Collecting Achievement and Implementation Data

The study's analyses rely mostly on data from student test scores, classroom observations, and teacher questionnaires and interviews. The study also collected student data items from school district records and incorporated data about districts and schools from the National Center for Education Statistics' Common Core of Data.

To measure effects, the team administered a student test in the fall and spring of the 2004–2005 school year. The team used the Stanford Achievement Test (version 9) reading battery for first graders, the Stanford Achievement Test (SAT-10) reading battery for fourth graders, and the SAT-10 math battery for sixth graders. These tests were administered in fall 2004 and spring 2005. The team also used the Test of Word Reading Efficiency (TOWRE), a short and reliable one-on-one test of reading ability, for first graders to augment measures of reading skills provided by the SAT-9 (Torgesen et al. 1999).

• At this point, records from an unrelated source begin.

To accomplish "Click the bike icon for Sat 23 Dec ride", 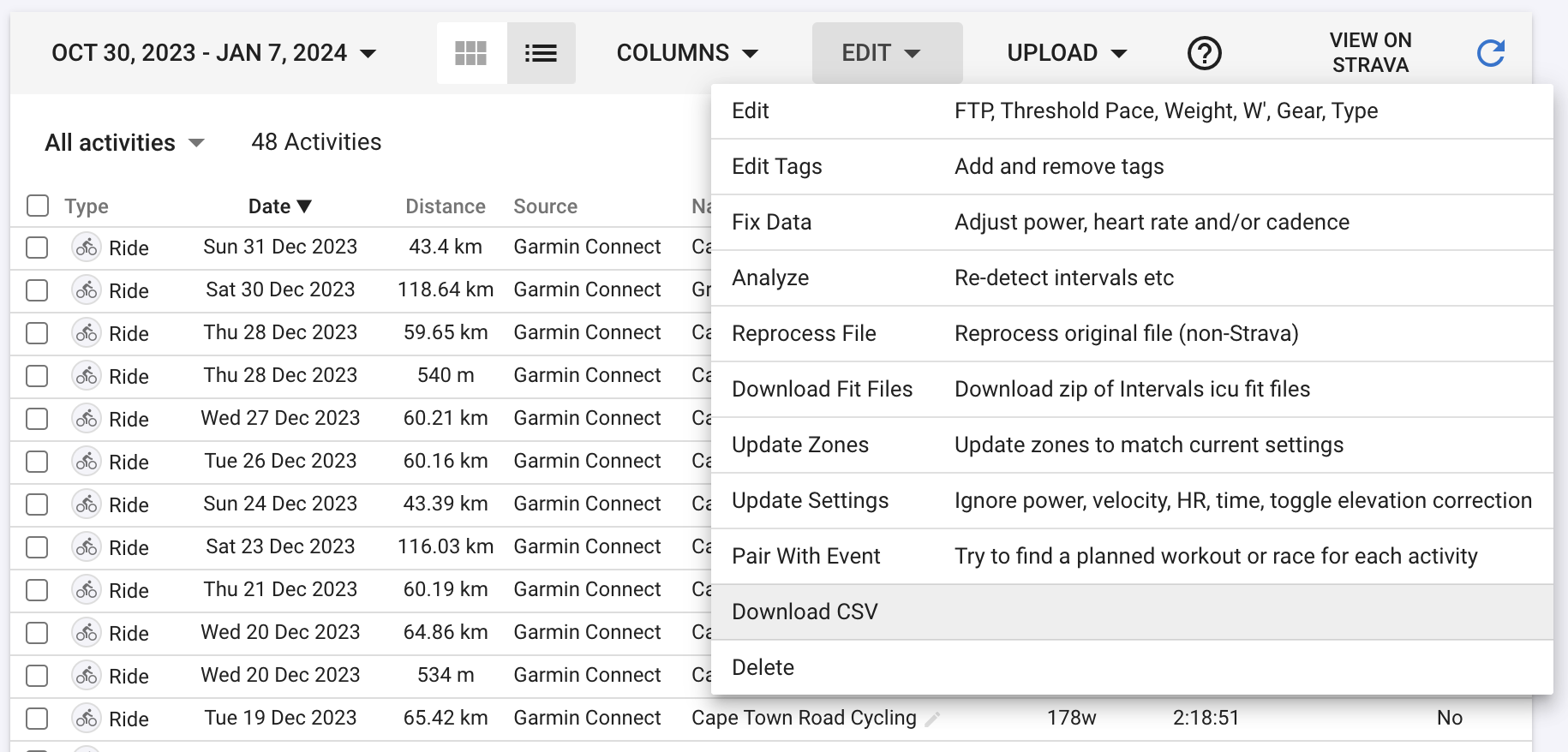I will [x=87, y=547].
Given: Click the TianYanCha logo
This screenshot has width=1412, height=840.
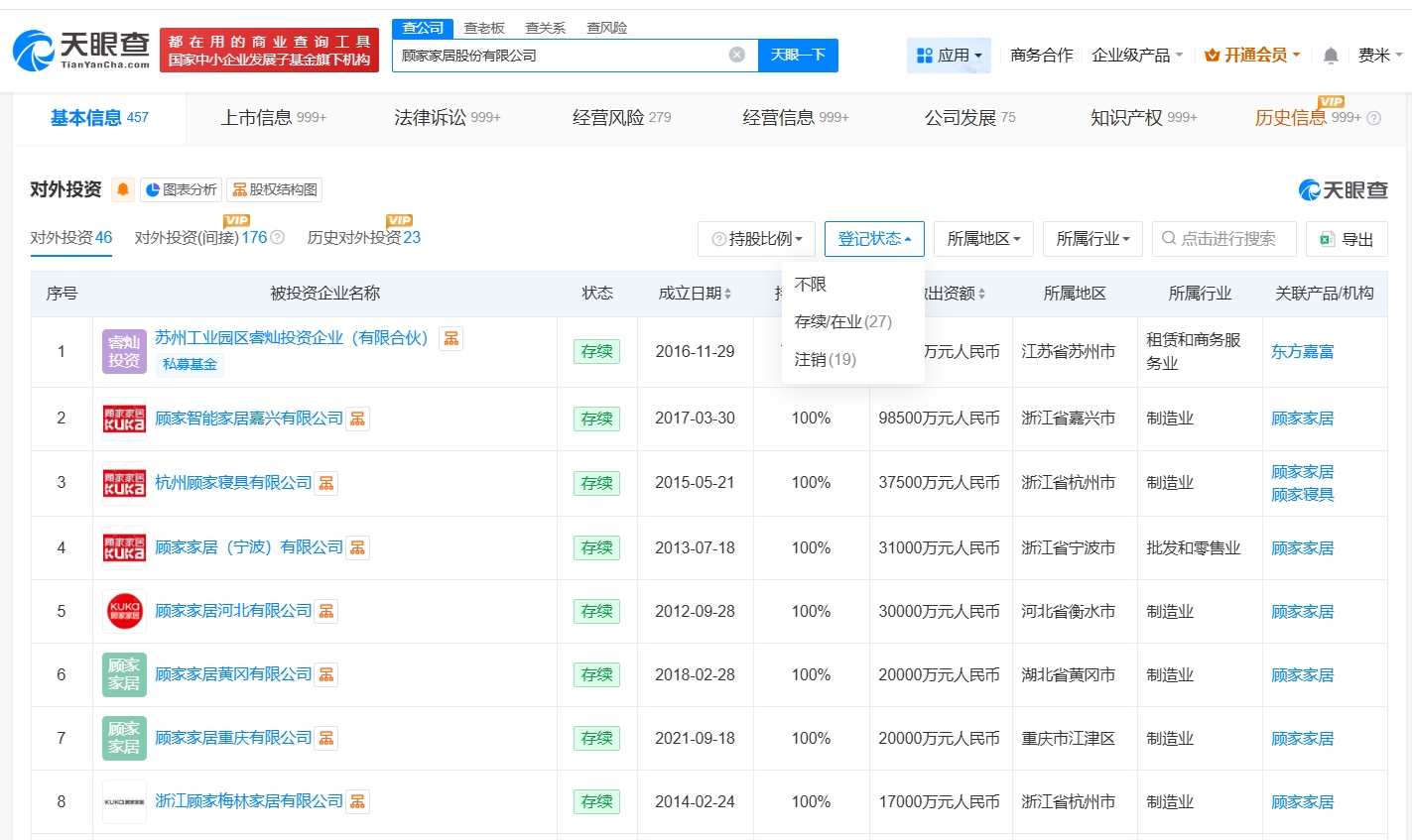Looking at the screenshot, I should (x=81, y=50).
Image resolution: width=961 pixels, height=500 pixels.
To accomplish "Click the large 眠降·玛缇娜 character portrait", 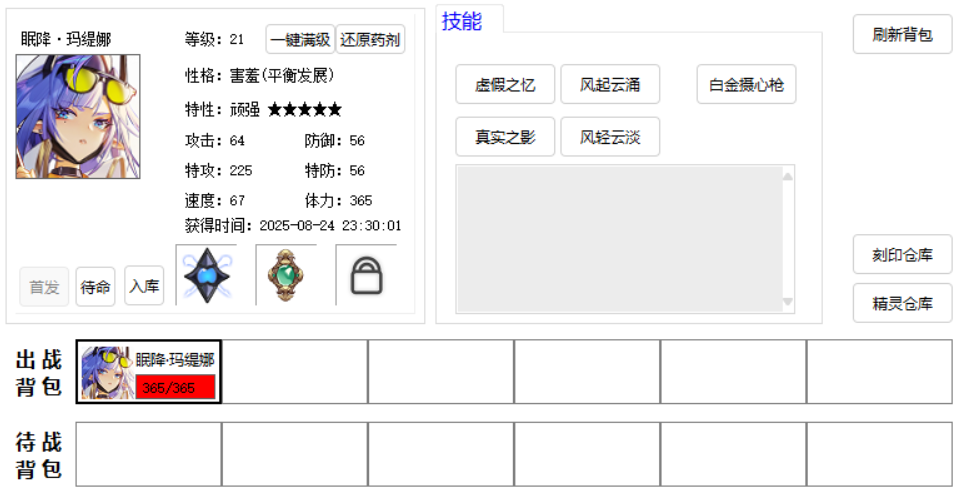I will [78, 117].
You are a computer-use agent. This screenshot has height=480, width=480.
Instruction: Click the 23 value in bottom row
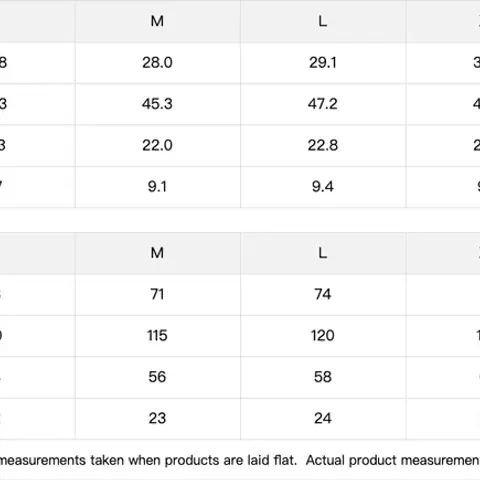click(x=157, y=418)
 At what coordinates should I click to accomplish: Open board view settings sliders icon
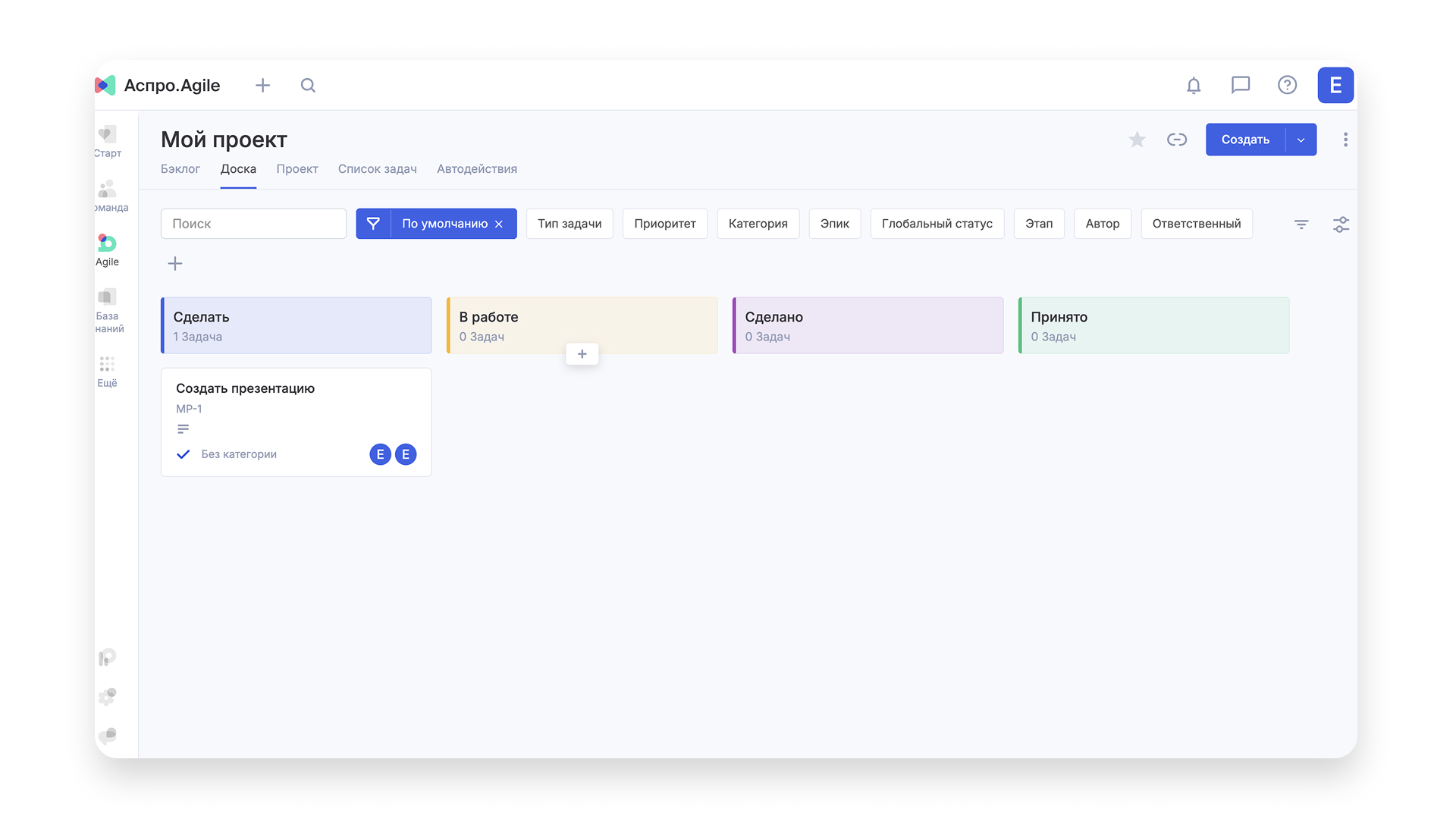(1341, 224)
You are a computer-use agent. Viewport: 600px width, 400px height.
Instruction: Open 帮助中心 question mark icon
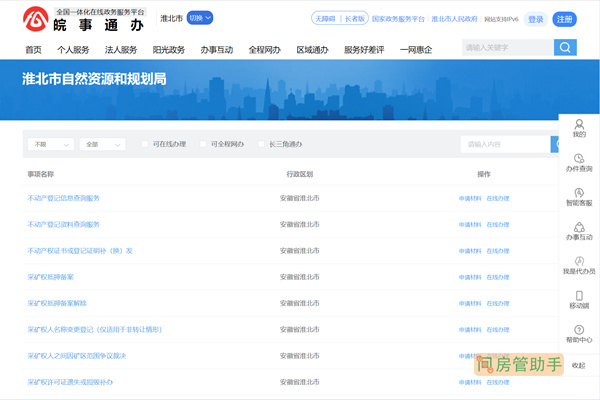tap(579, 330)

To measure algebra achievement, the study selected Educational Testing Services' (ETS) End-of-Course Algebra Assessment (1997). Because baseline measures of algebra knowledge were not available or were considered unsatisfactory, the study worked with ETS to separate its assessment, which essentially is a final exam, into two components that had equal levels of difficulty. The study randomly selected classrooms either to take part A in the fall and part B in the spring or to take B in the fall and A in the spring. Splitting the test in this way meant that the full test was administered in both the fall and the spring, but each student took only half of the test at each point. The team also collected scores on district achievement tests if these data were available. The study's administration of its own test provided a consistent measure of achievement across varied districts and schools, but examining findings based on district tests provided a useful check on the robustness of the findings.

Classroom observations were the study's primary basis for assessing product implementation. An observation protocol was developed in spring 2004, and videotapes of classrooms using products were gathered and later used for observer training. The observation protocol was designed to gather similar information in both treatment and control classrooms and across the different grade levels and subject areas in the study. In addition, the protocol was designed to focus on elements of instruction and implementation that could be observed reliably. Each classroom was visited three times during the school year, and observers used the protocol for each observation, which lasted about 1 hour. Observations were complemented by a teacher interview that gathered information about implementation issues. Background information about teachers was also gathered from a questionnaire that teachers completed in November and December 2004.